MEN’S HEALTH ROAD TRIP’DE 3. GÜN

3Yazdan kalma bir günün etkisi midir nedir, çok iç açan, insanı “Domates biber eker, tavuk yetiştirir yaşarım” hissine gark eden bir yerleşim yeri. Eski Rum köyü falan değil, bilakis has Türk köyü. Yola devam ediyorum, tırmanmaya başlıyoruz. Yine çok sürmeden, tahminen 10 km kadar sonra sağda ağaçlık olmayan ama nefis manzarası olan, yeşillik bir tepeye çıkıyorum.
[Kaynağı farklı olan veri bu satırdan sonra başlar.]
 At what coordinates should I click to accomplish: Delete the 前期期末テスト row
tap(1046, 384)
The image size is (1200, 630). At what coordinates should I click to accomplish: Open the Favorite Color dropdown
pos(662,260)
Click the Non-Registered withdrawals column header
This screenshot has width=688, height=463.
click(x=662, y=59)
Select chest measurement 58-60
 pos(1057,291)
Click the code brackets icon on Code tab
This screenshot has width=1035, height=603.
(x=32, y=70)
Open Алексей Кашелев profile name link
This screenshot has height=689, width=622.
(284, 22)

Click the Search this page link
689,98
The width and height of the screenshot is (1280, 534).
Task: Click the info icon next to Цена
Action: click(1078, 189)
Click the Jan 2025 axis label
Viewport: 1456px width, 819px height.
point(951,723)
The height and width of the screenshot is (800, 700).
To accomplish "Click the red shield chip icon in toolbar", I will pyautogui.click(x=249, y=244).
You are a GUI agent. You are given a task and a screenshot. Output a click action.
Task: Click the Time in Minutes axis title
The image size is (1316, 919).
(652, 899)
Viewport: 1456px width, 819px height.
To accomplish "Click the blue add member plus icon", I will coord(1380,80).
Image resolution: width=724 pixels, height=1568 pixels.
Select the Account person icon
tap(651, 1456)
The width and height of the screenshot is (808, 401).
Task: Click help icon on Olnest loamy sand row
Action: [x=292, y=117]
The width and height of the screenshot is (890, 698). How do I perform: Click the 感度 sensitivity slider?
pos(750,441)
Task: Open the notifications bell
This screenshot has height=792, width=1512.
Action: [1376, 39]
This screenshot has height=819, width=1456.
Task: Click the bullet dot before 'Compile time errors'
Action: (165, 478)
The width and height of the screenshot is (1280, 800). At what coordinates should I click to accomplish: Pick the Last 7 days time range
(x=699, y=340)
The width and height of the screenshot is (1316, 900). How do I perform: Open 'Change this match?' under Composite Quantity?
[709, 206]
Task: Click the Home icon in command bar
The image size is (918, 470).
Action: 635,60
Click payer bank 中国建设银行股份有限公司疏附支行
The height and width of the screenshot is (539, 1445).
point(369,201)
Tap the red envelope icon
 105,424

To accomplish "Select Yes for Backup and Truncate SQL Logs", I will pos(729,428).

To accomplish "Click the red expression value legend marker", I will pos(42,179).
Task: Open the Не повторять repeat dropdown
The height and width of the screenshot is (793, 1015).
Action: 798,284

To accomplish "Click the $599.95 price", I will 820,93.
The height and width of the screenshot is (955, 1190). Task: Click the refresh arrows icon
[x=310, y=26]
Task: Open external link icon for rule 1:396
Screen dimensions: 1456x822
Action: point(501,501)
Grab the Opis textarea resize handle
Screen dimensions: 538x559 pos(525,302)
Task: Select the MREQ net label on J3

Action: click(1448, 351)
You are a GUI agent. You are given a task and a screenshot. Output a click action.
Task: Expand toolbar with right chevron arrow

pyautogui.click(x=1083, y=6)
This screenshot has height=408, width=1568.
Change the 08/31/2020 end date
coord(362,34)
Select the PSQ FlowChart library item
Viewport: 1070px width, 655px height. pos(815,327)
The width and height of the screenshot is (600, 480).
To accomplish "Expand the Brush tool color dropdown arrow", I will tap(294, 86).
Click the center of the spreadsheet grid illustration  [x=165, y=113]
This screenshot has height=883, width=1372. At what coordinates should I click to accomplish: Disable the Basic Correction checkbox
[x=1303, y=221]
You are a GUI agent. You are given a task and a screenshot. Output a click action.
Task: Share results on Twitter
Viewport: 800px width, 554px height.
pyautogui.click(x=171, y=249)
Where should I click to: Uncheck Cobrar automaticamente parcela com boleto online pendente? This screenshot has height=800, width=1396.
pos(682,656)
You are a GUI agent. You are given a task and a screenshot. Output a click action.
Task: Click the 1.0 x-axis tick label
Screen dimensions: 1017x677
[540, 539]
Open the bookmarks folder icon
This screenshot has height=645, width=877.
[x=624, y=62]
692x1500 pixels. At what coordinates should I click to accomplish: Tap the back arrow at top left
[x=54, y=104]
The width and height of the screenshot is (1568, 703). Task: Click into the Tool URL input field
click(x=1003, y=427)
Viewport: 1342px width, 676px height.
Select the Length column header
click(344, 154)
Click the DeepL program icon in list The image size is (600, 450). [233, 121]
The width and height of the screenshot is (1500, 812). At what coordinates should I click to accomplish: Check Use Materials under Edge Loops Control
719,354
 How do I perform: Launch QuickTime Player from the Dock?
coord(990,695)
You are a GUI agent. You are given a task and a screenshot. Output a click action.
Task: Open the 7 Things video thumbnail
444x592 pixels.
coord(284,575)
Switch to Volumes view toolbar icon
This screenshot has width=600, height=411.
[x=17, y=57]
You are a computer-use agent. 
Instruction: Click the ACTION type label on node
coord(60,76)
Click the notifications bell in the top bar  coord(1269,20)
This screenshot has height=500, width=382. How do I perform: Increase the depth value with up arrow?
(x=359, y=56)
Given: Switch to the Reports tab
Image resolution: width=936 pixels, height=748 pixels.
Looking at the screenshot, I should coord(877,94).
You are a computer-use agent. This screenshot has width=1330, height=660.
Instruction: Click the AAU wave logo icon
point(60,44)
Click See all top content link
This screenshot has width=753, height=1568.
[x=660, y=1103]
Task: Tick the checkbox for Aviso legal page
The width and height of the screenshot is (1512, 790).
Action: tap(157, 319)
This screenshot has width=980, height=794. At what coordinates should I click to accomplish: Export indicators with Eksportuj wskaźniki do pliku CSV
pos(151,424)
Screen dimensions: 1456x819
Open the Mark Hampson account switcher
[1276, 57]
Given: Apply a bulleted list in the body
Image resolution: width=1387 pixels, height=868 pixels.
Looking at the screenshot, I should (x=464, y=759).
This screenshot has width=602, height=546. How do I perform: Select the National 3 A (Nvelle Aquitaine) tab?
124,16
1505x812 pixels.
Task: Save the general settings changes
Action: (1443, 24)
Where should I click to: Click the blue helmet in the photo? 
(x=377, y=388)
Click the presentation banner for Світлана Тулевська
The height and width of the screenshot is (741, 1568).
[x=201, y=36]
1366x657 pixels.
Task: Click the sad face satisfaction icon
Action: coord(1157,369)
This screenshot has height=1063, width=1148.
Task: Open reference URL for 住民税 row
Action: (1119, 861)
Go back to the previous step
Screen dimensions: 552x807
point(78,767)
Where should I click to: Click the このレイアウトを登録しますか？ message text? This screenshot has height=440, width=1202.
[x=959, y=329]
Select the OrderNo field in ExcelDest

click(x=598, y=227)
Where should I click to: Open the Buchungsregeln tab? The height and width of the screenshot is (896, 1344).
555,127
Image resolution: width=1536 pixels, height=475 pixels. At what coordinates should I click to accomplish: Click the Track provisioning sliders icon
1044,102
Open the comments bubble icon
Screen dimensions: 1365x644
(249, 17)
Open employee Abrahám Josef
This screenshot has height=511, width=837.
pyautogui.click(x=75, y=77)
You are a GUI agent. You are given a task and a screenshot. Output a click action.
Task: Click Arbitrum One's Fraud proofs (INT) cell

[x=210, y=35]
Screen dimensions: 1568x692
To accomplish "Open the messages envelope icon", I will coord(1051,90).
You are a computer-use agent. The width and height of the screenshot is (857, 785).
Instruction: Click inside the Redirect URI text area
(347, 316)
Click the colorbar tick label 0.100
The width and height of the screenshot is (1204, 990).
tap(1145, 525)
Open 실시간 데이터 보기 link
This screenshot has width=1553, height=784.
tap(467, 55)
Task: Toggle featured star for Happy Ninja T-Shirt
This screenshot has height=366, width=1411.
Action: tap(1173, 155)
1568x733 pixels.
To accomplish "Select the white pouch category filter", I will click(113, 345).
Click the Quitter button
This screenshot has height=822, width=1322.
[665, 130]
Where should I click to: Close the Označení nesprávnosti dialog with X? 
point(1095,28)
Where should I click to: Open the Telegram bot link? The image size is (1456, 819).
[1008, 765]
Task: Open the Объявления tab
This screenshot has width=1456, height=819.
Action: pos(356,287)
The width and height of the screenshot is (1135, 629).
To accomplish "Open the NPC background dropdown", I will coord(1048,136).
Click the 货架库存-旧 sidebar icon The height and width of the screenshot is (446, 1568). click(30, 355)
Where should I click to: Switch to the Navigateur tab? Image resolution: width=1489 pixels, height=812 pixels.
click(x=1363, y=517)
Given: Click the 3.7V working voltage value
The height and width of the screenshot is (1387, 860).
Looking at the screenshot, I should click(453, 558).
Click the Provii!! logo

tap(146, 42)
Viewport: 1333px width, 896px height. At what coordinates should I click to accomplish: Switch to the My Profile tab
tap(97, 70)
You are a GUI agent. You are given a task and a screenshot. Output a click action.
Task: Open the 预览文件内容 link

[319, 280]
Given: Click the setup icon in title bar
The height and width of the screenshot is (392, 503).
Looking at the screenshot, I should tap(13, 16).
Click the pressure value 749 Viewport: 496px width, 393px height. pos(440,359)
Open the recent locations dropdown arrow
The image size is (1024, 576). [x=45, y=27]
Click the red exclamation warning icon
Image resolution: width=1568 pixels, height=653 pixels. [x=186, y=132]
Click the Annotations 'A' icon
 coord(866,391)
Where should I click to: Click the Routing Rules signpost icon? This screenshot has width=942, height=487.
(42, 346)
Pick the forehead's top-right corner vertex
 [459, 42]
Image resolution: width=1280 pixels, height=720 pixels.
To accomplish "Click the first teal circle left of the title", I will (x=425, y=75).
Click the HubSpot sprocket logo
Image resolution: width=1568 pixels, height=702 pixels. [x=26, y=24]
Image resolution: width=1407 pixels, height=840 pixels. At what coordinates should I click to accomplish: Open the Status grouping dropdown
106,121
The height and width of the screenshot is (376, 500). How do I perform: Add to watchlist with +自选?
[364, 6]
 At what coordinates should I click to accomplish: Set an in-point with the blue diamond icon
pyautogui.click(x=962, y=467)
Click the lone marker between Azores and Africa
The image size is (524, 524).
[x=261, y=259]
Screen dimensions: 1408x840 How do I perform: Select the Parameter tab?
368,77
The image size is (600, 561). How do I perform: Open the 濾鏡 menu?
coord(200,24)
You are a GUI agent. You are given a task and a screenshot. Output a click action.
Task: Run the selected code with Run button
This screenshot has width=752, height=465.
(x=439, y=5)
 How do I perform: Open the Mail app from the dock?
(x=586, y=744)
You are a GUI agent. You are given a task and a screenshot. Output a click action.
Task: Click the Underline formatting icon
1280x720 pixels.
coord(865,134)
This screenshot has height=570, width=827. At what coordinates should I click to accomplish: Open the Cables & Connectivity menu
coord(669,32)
Yoldan çıkışı çok belli, zaten birkaç köyün yol ayrımı kavşak. Tekrar ana yoldan devam ediyorum ve Kozak Yaylası kendini gösteriyor. Çam ormanları hazan mevsiminin verdiği çok renklilikle öyle bir yüzüne çarpıyor ki, inanın tarif edilemez. Bu arada rakım da yükseliyor, yaklaşık 700 m. Oksijen kafa yapmıyor ama fotoğraf çekimi için indiğimde koşasım geliyor; ben bunu oksijene ve manzaraya yordum. Bu eşsiz ve yörenin ekonomik lokomotifi (çam fıstığı) olan çam ormanları, girişten yaklaşık 25 km sonra başlıyor. Çam ağaçları klasik çam olmadığı için tepeleri bombeli. Bu, manzaraya kaymağın tatlıya yaptığı efekti yapıyor. Yol nefis ilerliyor, enerjim had safhada, sağa sola bakmaktan yola konsantre olamıyorum. Pek kaçırma ihtimaliniz olmayan bir kavşakta Atatürk Anıtı tabelası göreceksiniz. Birkaç kilometre içeride, ormanın içinde bir kayanın üzerine oturmuş Atatürk anıtı. Eşsiz ve büyük çam ormanlarının içinde taşın üstüne oturmuş ve ormanı seyreden, dev şapkalı bir Atatürk heykeli.